As final thoughts on the challenges the coexistence of the draft Regulations and NDPA portends for data protection in Nigeria, below are few of the immediate concerns:
The existence of overlapping and conflicting regulations will create a burdensome compliance process for data controllers and processors. They would need to navigate and adhere to multiple sets of requirements, leading to additional costs and administrative complexities. This duplication of compliance obligations hampers efficiency and would be particularly challenging for organizations operating within the telecommunication sector.
The presence of conflicting provisions between the NDPA and the draft Regulations introduces ambiguity and confusion regarding the interpretation and application of data protection principles. Different standards and requirements set forth in the two laws can make it difficult for data controllers and processors to understand their legal obligations clearly, potentially resulting in inadvertent non-compliance.
Inconsistent Enforcement Mechanism
When two separate regulatory bodies, the NDPC and the NCC, become responsible for enforcing compliance with data protection laws, inconsistencies in enforcement are likely to arise. Different interpretations and enforcement approaches by these entities may lead to unequal treatment and arbitrary outcomes, eroding public trust in the regulatory framework.

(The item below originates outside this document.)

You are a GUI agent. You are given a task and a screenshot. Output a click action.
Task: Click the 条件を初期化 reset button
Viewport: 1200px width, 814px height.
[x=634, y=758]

Duplicity in laws often leads to prolonged legal disputes and litigation as conflicting provisions require clarification and resolution by courts or other legal bodies. This results in delays in legal proceedings, increased legal costs, and a diversion of resources that could have been utilized more effectively.
Addressing these challenges requires coordinated efforts and a streamlined approach to data protection regulation in Nigeria. It is important to note that allowing the NCC to proceed with establishing a sector-specific regulation that disregards the NDPA entirely would set a precedent for other sectors to create their own separate data protection regulations. This would lead to fragmentation and setbacks within the Nigerian data protection landscape. Looking at the European context, the General Data Protection Regulation (GDPR) is a uniform legislation recognized across all European countries. Similar harmonization of data protection laws is crucial for the development of a robust data protection ecosystem in Nigeria.
In conclusion, it is essential to recognize that the NDPA, as an act of the National Assembly, takes precedence over any proposed subsidiary legislation such as the draft Regulations. The NCC should focus on collaborating with the NDPC to ensure that the telecom industry is adequately addressed and regulated under the NDPA. If the NCC intends to introduce industry-specific regulations, those regulations must emanate from the NDPC as Regulations made pursuant to the NDPA. This position will also apply to any other sector that believes that its operations have some unique features which needs to be specifically addressed. A situation where every sector decides to introduce a regulation seeking to data protection within its sector is not appropriate and it is antithetical to the spirit of the NDPA and the creation of the NDPC.